Repeat every entry in full. Match each line exactly.

(Data entries)
::::

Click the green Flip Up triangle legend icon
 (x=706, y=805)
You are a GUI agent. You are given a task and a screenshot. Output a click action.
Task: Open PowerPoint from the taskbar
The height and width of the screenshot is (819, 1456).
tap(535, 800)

::::

▶ Response to this task:
Click the green Flip Up triangle legend icon
 (x=706, y=805)
You are a GUI agent. You are given a task and a screenshot. Output a click action.
Task: Open PowerPoint from the taskbar
The height and width of the screenshot is (819, 1456).
tap(535, 800)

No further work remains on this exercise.